* **Work instruction**:
Below are the entries. Transcribe exactly the lines from the one with "This screenshot has height=480, width=570." through the one with "Expand 'Hiển thị", ends included, and leave out all others.

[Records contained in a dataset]
== == ==
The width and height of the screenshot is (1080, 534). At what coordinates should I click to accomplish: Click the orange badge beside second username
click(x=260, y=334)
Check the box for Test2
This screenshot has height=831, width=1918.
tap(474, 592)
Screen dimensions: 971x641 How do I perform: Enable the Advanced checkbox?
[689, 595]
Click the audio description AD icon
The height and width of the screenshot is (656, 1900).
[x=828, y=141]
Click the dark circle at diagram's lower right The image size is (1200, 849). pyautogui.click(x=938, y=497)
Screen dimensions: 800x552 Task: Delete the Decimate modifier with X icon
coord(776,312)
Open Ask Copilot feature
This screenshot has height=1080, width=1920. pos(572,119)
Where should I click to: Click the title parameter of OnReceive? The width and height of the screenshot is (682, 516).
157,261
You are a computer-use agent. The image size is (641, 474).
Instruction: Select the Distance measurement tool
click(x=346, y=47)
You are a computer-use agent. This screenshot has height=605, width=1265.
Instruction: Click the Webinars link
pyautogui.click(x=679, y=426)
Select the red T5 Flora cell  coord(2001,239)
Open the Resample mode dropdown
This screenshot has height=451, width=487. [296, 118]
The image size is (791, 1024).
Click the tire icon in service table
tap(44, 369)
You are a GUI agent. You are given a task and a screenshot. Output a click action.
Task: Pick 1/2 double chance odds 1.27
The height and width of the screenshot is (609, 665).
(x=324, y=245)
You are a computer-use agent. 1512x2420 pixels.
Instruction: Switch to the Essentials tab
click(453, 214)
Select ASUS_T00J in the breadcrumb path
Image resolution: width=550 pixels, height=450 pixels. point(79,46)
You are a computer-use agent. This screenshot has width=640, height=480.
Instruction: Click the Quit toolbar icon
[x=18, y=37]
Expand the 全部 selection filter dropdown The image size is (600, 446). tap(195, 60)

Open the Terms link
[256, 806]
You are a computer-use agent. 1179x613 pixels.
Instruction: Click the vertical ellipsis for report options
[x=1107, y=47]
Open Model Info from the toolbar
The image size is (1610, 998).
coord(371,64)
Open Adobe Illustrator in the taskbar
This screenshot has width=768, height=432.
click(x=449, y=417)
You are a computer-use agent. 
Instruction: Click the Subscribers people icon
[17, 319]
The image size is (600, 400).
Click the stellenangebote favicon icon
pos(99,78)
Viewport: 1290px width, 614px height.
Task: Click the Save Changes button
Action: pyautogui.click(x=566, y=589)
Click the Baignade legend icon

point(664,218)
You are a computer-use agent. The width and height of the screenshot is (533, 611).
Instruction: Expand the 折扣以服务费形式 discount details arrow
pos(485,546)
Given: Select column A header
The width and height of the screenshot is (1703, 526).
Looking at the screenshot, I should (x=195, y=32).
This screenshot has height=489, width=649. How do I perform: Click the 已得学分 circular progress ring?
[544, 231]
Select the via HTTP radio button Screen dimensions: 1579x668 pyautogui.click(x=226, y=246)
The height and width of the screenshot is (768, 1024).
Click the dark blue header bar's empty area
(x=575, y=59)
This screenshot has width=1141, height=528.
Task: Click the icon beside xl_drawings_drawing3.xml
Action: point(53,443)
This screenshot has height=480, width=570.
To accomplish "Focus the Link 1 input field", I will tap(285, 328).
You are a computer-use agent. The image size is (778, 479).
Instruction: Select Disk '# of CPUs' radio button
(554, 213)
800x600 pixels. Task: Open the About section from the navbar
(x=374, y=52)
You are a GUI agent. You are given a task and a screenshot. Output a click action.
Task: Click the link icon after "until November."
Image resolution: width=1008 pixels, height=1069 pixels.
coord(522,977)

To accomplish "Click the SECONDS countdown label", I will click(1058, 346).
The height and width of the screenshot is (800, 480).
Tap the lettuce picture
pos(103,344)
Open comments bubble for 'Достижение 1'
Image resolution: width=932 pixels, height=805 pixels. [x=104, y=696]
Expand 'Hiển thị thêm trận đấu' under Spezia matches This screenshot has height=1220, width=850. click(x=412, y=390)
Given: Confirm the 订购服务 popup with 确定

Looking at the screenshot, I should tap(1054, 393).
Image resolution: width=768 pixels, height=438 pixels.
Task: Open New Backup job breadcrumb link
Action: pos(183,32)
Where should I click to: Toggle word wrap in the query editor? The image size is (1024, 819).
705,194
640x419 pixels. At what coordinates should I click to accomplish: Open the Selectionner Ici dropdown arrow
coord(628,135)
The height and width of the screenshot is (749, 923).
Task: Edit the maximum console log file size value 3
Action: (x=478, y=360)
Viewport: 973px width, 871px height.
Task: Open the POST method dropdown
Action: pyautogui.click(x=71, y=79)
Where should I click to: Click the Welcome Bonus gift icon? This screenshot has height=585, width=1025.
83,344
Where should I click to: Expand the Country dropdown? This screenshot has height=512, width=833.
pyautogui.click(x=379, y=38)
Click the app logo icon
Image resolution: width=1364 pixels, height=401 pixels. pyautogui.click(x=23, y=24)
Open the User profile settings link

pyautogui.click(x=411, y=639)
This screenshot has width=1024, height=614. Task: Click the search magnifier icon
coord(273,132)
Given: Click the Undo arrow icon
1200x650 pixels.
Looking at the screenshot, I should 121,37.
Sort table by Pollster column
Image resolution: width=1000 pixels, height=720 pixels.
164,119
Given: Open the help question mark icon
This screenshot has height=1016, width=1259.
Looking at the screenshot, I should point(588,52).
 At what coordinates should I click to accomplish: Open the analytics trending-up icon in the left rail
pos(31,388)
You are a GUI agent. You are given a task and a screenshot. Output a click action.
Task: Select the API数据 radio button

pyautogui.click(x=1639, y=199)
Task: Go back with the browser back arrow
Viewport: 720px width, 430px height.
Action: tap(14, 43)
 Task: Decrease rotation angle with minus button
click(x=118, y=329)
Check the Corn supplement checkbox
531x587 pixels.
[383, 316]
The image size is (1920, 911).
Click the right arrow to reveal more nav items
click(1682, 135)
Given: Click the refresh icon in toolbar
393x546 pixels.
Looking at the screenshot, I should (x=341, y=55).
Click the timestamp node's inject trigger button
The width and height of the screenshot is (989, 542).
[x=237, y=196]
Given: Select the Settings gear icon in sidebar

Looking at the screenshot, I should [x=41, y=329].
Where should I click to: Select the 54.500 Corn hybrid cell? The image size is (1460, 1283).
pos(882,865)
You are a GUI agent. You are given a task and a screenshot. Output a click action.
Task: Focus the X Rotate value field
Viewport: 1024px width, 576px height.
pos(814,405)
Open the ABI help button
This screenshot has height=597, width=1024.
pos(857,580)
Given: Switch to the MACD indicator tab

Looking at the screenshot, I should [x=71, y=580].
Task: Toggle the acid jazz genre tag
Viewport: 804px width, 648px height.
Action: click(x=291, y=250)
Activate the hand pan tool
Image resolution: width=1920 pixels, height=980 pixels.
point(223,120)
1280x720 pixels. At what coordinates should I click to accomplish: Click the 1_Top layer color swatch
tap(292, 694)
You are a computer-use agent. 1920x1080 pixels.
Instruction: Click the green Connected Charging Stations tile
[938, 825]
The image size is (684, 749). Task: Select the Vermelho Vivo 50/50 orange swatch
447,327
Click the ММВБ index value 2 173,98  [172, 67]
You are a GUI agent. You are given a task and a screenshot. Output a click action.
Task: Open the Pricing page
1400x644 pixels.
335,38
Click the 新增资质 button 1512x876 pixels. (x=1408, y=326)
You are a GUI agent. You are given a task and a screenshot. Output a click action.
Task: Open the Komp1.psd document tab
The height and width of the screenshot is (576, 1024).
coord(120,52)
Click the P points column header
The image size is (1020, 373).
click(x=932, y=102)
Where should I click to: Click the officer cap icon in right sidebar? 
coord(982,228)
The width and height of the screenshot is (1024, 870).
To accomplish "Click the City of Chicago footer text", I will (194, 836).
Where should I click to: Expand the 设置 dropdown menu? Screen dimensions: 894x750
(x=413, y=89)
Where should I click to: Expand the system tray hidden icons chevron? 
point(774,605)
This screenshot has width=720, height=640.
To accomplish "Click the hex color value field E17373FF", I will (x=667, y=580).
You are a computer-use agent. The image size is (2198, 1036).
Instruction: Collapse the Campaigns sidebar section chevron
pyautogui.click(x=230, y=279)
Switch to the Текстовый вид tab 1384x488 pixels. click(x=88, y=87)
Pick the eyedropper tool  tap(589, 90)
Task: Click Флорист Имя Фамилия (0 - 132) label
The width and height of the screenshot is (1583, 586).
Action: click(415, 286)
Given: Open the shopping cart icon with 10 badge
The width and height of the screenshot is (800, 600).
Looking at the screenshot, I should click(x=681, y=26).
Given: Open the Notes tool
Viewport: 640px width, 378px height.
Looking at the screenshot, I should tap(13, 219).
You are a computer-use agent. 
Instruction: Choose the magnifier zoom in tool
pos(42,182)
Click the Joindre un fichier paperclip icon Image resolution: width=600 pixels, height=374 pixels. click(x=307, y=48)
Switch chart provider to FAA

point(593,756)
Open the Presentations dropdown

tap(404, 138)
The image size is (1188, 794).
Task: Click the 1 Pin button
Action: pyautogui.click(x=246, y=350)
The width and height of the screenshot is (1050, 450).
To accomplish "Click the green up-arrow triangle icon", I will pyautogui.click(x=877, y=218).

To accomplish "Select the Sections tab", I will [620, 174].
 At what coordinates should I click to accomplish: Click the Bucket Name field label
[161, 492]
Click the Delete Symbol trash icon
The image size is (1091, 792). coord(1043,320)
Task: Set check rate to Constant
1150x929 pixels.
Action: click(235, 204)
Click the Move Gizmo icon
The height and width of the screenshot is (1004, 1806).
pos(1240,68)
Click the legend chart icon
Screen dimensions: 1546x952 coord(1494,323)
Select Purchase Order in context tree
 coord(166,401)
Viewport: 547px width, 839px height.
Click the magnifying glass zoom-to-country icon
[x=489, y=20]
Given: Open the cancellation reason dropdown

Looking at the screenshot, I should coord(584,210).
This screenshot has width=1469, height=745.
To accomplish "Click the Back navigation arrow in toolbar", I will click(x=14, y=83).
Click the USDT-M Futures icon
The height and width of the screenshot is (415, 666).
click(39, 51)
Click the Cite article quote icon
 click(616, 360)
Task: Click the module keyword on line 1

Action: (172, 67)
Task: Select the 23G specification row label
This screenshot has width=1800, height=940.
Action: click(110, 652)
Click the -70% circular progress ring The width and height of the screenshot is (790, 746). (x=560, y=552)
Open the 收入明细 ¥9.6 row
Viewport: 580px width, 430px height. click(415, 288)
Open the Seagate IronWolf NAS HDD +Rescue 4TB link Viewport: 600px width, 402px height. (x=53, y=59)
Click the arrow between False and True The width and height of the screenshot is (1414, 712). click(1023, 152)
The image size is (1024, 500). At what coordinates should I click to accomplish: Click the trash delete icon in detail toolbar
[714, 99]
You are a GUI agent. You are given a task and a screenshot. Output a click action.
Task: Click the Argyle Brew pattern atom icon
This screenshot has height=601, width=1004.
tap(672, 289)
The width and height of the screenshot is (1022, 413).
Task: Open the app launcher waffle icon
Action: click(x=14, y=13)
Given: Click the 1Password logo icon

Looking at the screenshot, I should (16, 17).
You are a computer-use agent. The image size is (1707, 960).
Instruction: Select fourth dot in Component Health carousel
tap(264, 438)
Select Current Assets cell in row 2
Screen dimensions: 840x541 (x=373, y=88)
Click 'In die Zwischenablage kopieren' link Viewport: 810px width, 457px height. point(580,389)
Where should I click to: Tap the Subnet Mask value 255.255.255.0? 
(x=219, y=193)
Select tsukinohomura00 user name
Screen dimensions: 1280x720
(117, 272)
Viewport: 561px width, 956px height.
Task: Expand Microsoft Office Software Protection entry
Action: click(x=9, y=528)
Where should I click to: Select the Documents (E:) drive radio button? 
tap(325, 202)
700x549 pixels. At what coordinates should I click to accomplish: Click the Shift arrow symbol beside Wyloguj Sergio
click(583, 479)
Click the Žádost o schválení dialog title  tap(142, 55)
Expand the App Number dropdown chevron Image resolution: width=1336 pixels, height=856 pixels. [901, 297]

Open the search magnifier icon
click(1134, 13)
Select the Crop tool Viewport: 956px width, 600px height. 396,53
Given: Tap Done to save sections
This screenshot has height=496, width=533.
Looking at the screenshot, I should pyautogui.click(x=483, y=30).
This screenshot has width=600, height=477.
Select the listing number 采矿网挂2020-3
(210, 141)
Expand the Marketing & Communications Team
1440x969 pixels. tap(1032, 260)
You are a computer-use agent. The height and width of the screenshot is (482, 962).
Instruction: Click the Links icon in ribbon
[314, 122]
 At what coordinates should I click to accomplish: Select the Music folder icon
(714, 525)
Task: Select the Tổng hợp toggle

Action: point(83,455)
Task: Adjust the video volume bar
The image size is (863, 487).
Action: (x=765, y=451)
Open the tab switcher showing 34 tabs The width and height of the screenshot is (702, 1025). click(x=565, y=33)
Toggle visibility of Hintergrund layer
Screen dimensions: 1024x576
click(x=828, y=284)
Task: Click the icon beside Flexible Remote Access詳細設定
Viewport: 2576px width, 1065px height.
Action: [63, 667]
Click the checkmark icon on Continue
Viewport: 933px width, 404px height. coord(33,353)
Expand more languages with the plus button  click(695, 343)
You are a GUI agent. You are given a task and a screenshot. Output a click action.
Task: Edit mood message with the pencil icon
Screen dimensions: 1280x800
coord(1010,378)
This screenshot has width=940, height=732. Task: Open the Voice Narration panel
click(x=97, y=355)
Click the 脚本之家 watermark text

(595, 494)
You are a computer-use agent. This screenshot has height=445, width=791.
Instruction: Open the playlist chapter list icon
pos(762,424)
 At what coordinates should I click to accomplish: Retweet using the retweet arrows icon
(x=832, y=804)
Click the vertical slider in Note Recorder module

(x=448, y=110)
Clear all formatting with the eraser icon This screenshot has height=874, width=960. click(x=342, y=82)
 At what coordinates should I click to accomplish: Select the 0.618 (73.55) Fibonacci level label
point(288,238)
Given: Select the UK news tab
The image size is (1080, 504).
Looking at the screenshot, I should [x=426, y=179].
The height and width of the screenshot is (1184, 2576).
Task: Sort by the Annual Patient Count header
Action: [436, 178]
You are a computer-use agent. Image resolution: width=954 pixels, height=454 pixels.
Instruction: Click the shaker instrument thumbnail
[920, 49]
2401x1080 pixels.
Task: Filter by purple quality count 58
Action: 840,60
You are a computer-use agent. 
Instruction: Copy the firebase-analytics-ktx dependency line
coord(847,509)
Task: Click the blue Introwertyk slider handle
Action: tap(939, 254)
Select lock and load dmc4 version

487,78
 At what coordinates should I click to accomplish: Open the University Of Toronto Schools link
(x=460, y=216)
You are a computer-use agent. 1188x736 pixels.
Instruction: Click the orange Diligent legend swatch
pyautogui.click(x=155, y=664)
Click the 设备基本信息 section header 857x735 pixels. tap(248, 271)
== == ==
* **Written response**:
This screenshot has height=480, width=570.
To accomplish "Focus the Link 1 input field", I will tap(285, 328).
You are a computer-use agent. The image size is (778, 479).
Instruction: Select Disk '# of CPUs' radio button
(554, 213)
800x600 pixels. Task: Open the About section from the navbar
(x=374, y=52)
You are a GUI agent. You are given a task and a screenshot. Output a click action.
Task: Click the link icon after "until November."
Image resolution: width=1008 pixels, height=1069 pixels.
coord(522,977)

To accomplish "Click the SECONDS countdown label", I will click(1058, 346).
The height and width of the screenshot is (800, 480).
Tap the lettuce picture
pos(103,344)
Open comments bubble for 'Достижение 1'
Image resolution: width=932 pixels, height=805 pixels. [x=104, y=696]
Expand 'Hiển thị thêm trận đấu' under Spezia matches This screenshot has height=1220, width=850. click(x=412, y=390)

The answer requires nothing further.